Plato at the Googleplex examines contemporary issues through the lens of Plato’s philosophical questioning. The book explores the life and times of Plato as well as how his philosophy and thoughts on love, education and ethics can be a model for us today.

Key idea 1 of 9

Plato’s ideas have far outlived their time and still affect our lives today.

If you’ve ever been bored in a history or philosophy class, you’ve probably wondered what relevance Plato, an ancient Athenian philosopher who lived 2,400 years ago, holds in our twenty-first century lives? What, if anything, can we learn from him?

Although many of the facts surrounding Plato’s life and times undoubtedly seem barbaric from our modern perspective – such as the possession of slaves and sexist attitudes – the philosophical insights found in his dialogues nonetheless raise fundamental questions about who we are and how we should live.

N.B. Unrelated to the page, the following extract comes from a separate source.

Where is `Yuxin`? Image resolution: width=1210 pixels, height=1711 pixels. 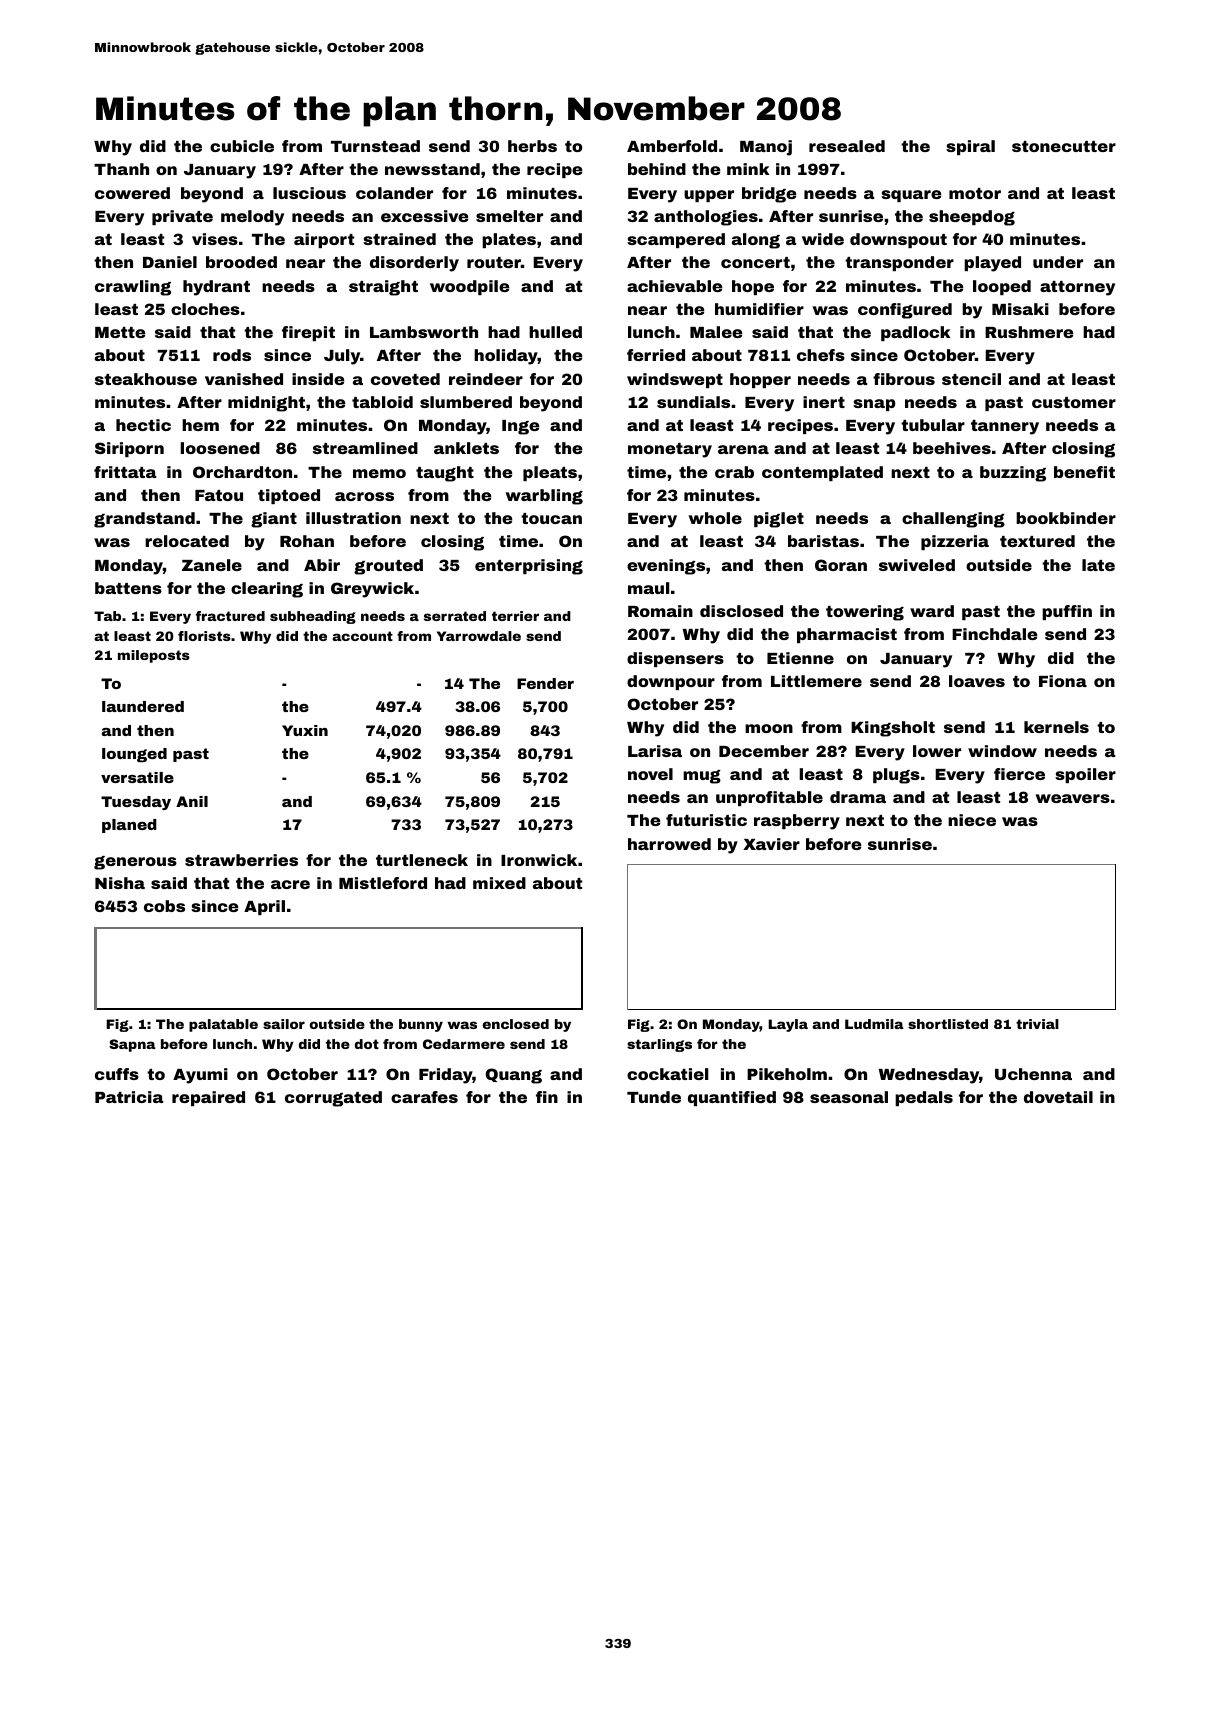 Yuxin is located at coordinates (305, 730).
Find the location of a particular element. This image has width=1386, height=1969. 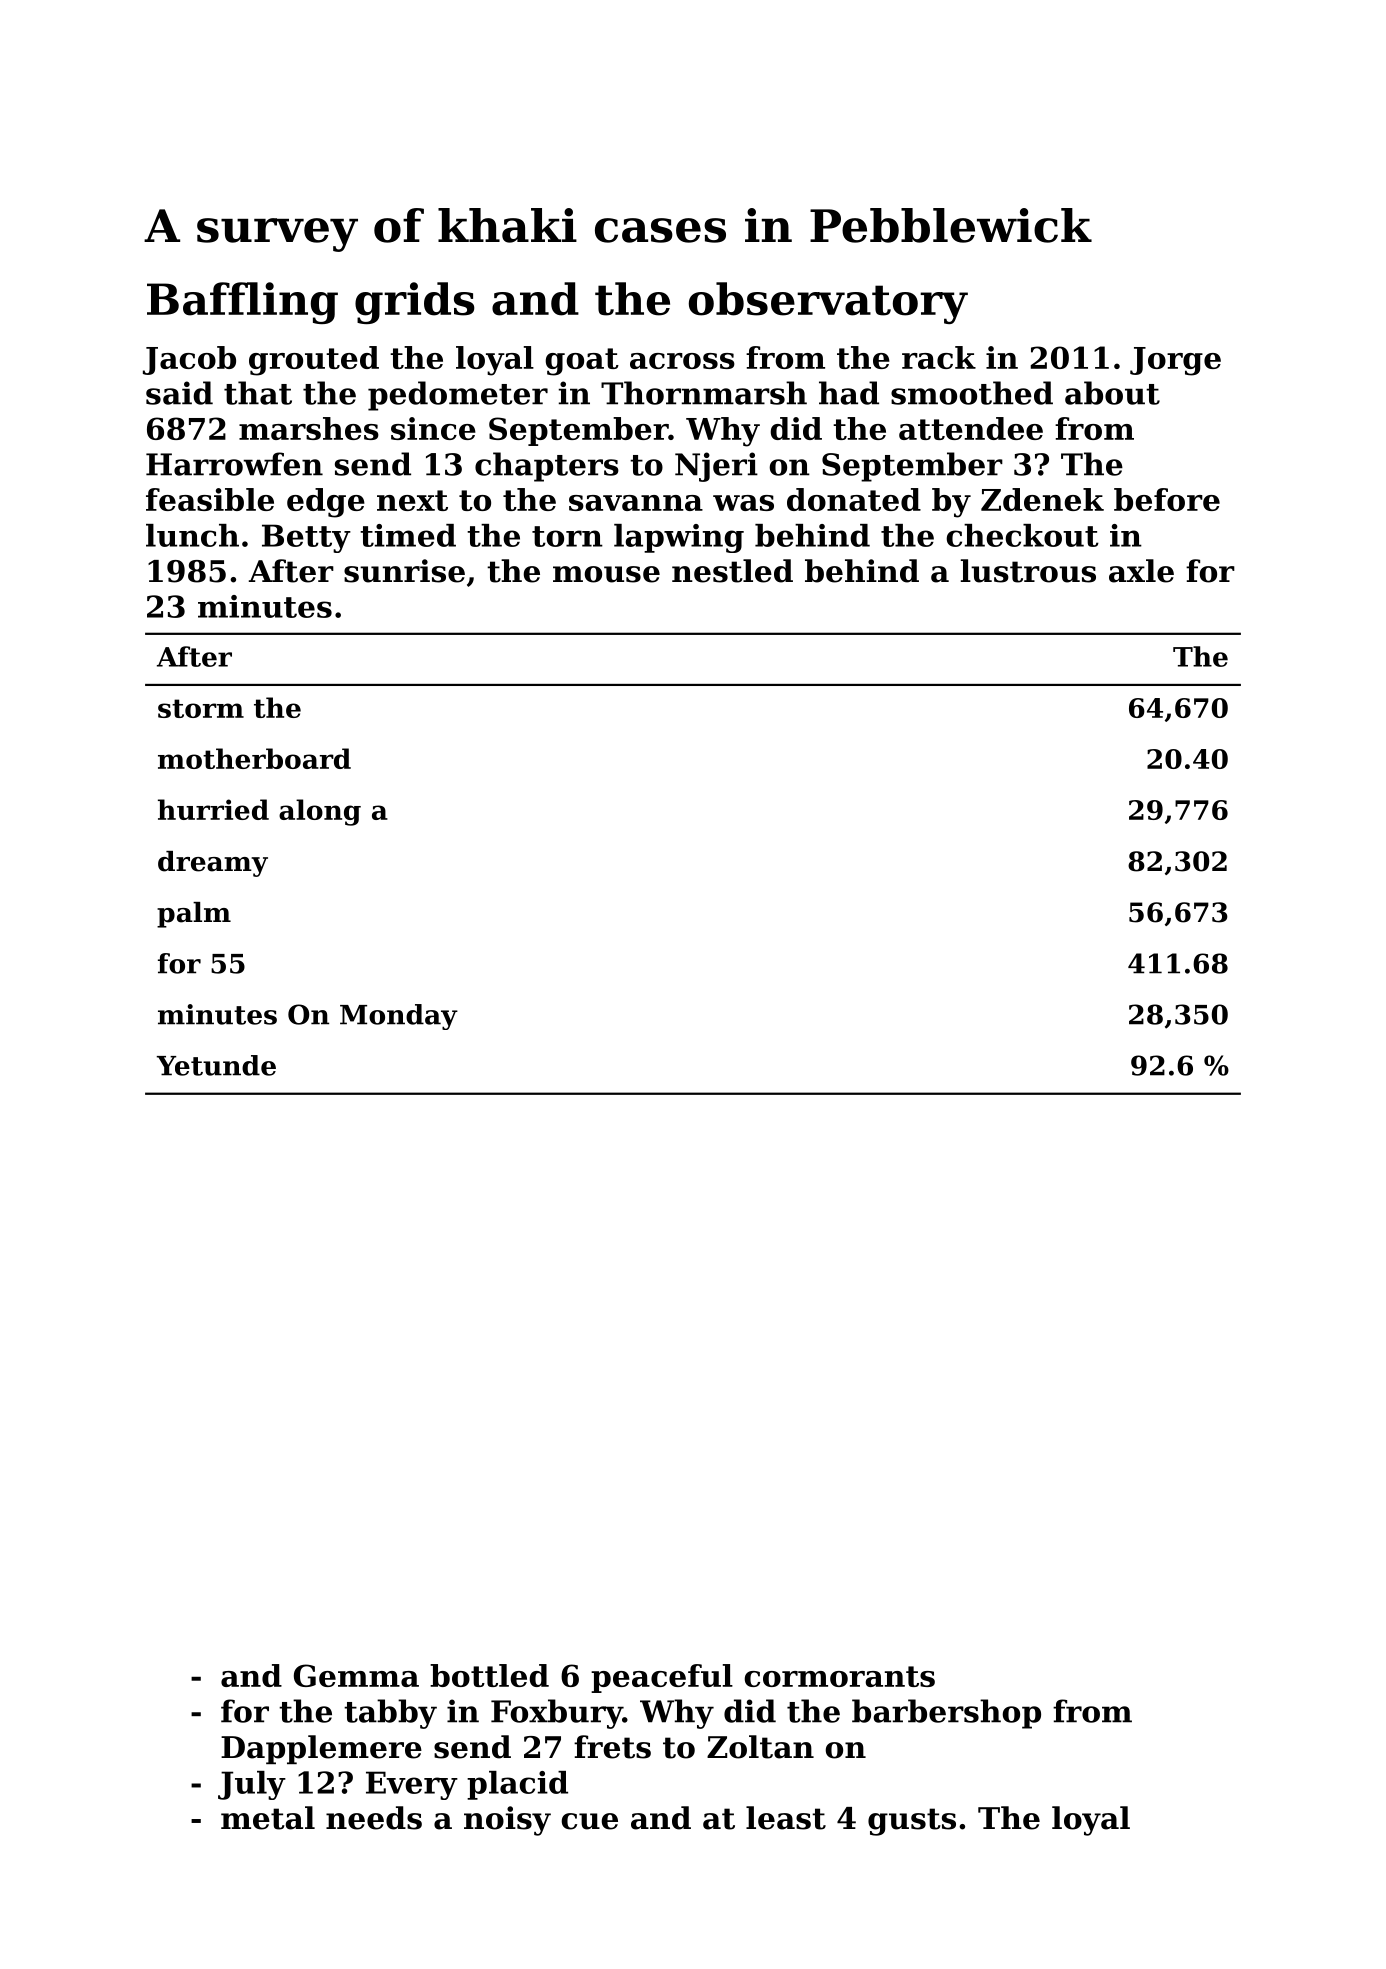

Plato’s writings pose many questions that don’t have easy answers, and are still just as open to interpretation as they were thousands of years ago.

The Symposium, for example, includes dialogues on the meaning of love and the responsibilities that come with it. In The Republic, too, we find discussions on what kind of political organization is best. These questions hardly have cut-and-dry answers. In fact, we struggle with them to this day!

What’s more, Plato’s writings provide us with these timeless questions in a way that doesn’t require us to dig into the past to find answers relevant for today.

In addition to posing timeless questions, Plato also set the foundations for exploring the meaning of life by examining our own lives and the lives of those around us.

In Plato’s Apologyapologia means “defense” in ancient Greek – the character of Socrates, who in real life had been accused of impiety, corrupting the youth and bringing false gods into the city, proclaims that “the unexamined life is not worth living.” In essence, we should strive to have new experiences and question norms in order to find the best way to live.

But we don’t even have to read Plato’s works in order to appreciate his relevance. In fact, our contemporary methods of trying to make sense of the world around us owes itself completely to Plato’s philosophy.